Supposing I alternate between two or more prompts, such that every second (or third, etc.) prompt shared the same prefix. Will I get any cache hits? Or do they need to be sequential?

How many prefixes are cached per org, and how many per user?

Thanks.

1 Like

This would take a series of calls just as you describe to figure out, as the behavior is not documented in such a case.

Scenario 1:

setup request 1: 8000 tokens common
setup request 2: 1500 tokens common (or a bit more, activating cache)

Scenario 2:

setup request 1: 1500 tokens common
setup request 2: 8000 tokens, growing

We can see in the second scenario, we easily expect the 8000 tokens to be the new “cache” that is available, following the pattern of chat.

However, can a smaller cache-based request reset the hits, delivering smaller than those 8000 tokens expected?

Trials of exactly that could answer. You can answer for yourself and others.

The user parameter is not for separating caches distinctly by and per user, whether API key user or end user. It is just used as part of the hashing that can distribute load more evenly across servers for dissimilar requests. You sending a different user ID is equivalent to saying “I don’t expect this to match other caching”.

1 Like

I don’t think there is a limit, but it depends on what you are doing.

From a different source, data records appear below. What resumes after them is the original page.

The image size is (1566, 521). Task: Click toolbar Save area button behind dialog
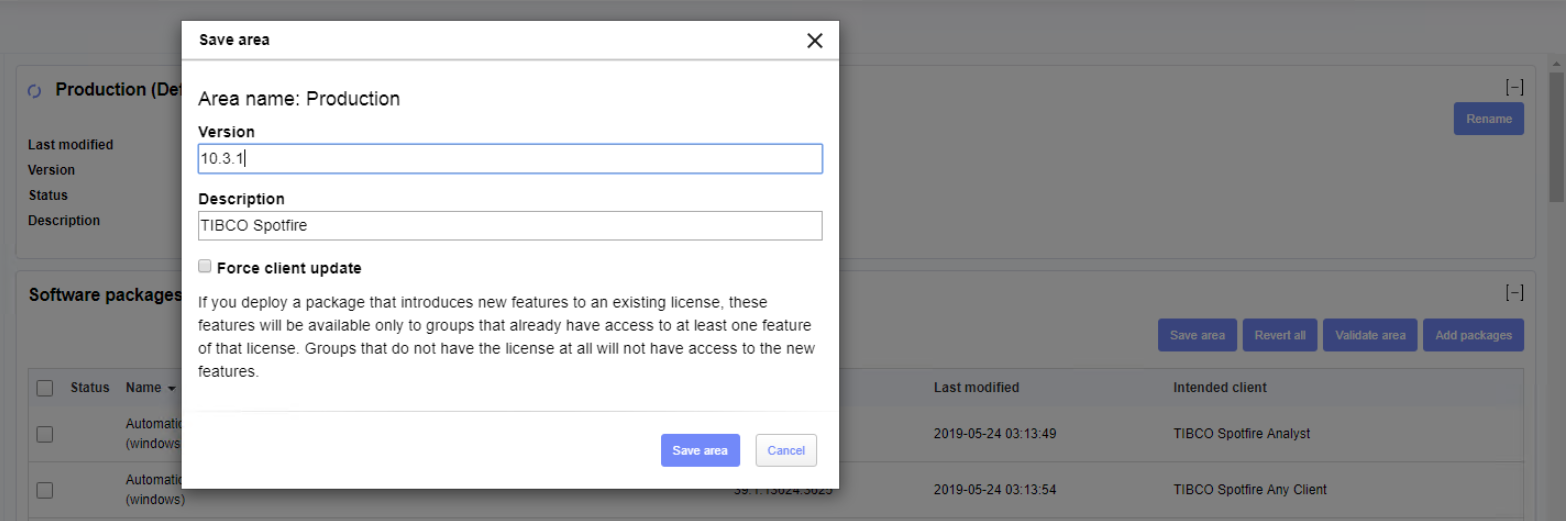(x=1197, y=336)
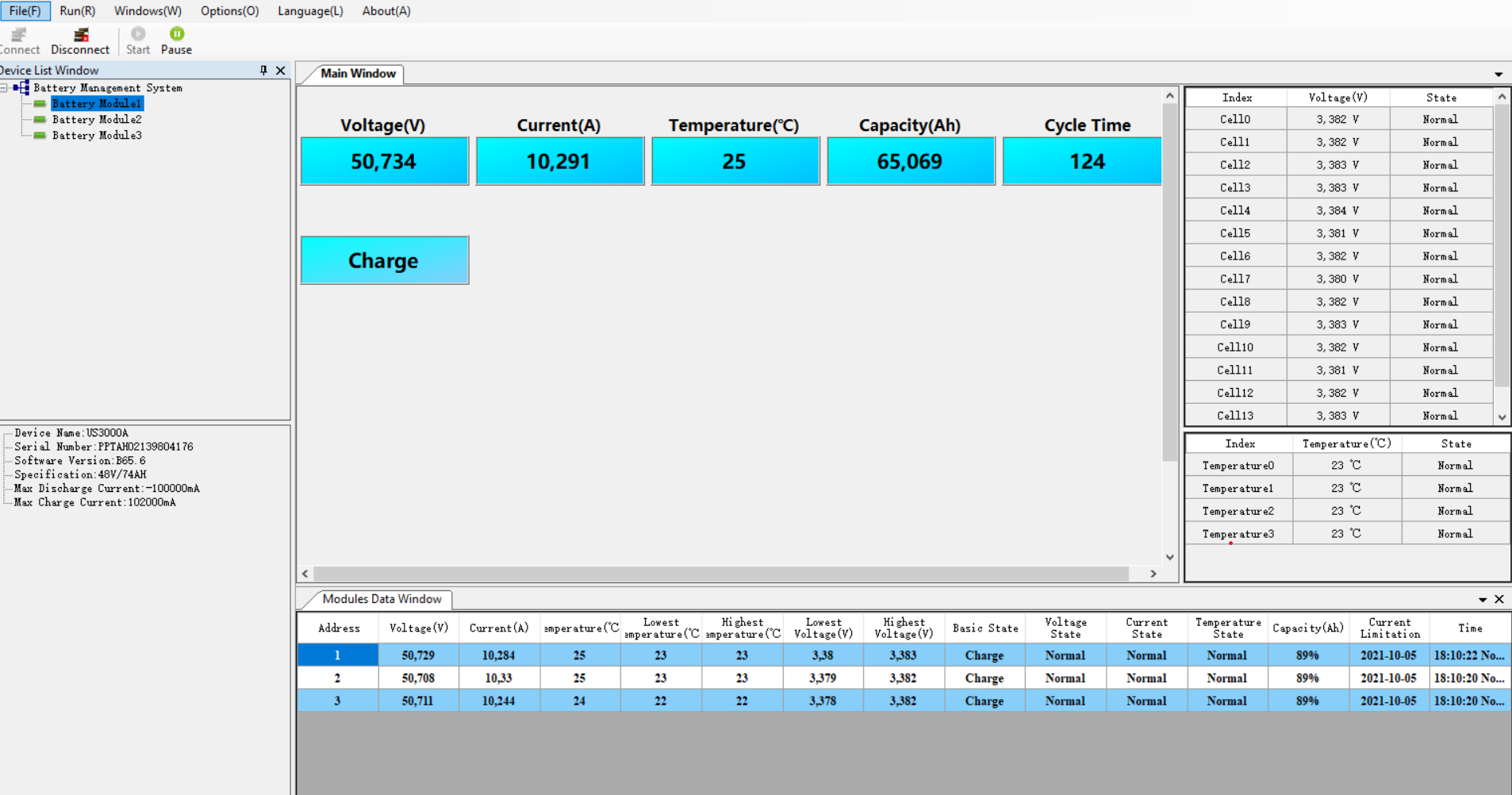Screen dimensions: 1512x795
Task: Click the green Pause icon
Action: [176, 34]
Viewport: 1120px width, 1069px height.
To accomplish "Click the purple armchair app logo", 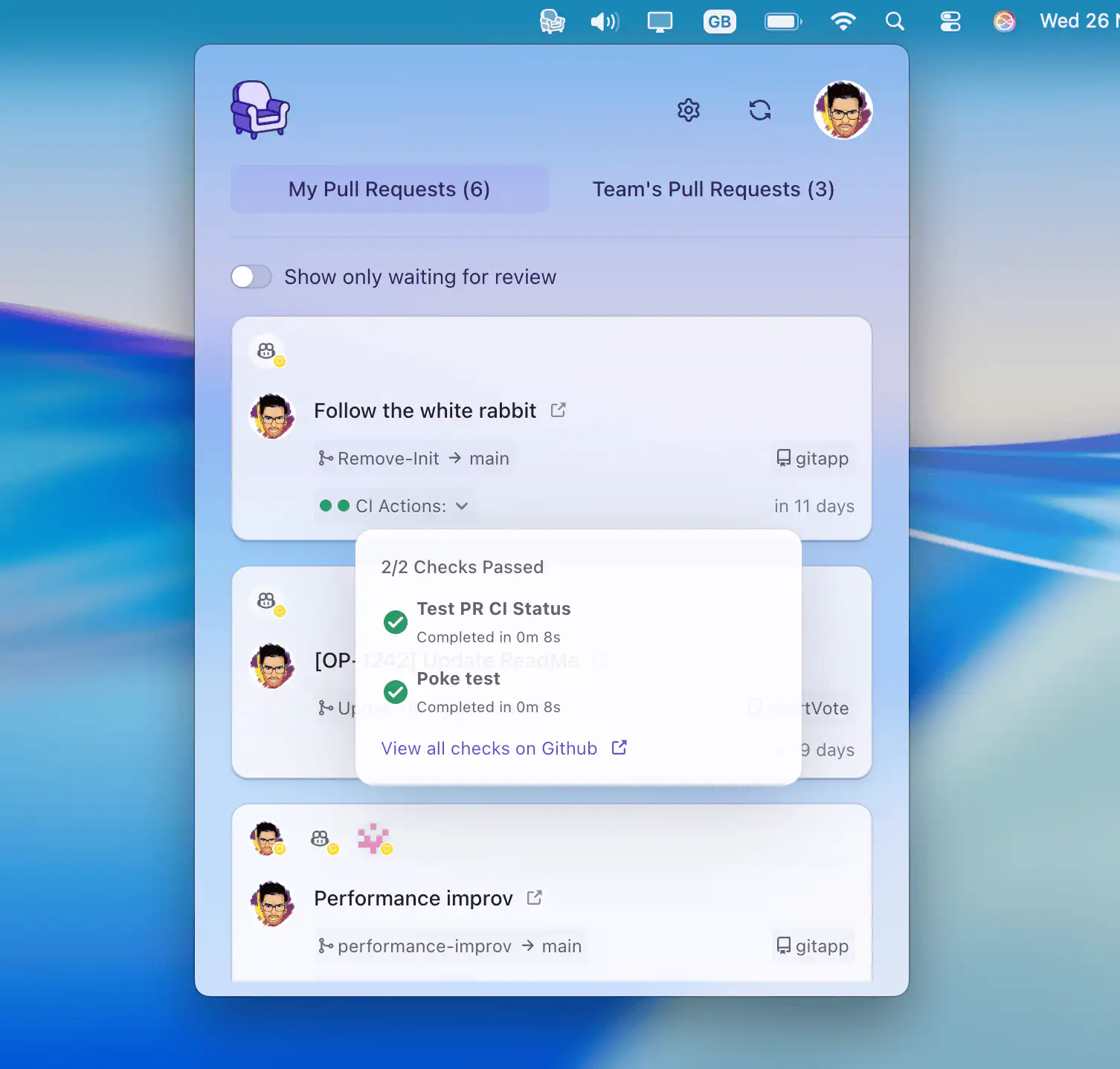I will [260, 110].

It was published recently a series of details on how prompt caching works, it is worth reading.

I’ve tested several concurrent threads with no problem caching.
It works particularly well if you are using previous_response_id for chained prompts.

There is no guarantee though how many attempts it takes to start, it can take a few tries or have a small delay in some cases.

It is worth running some experiments to find what strategy fits you better.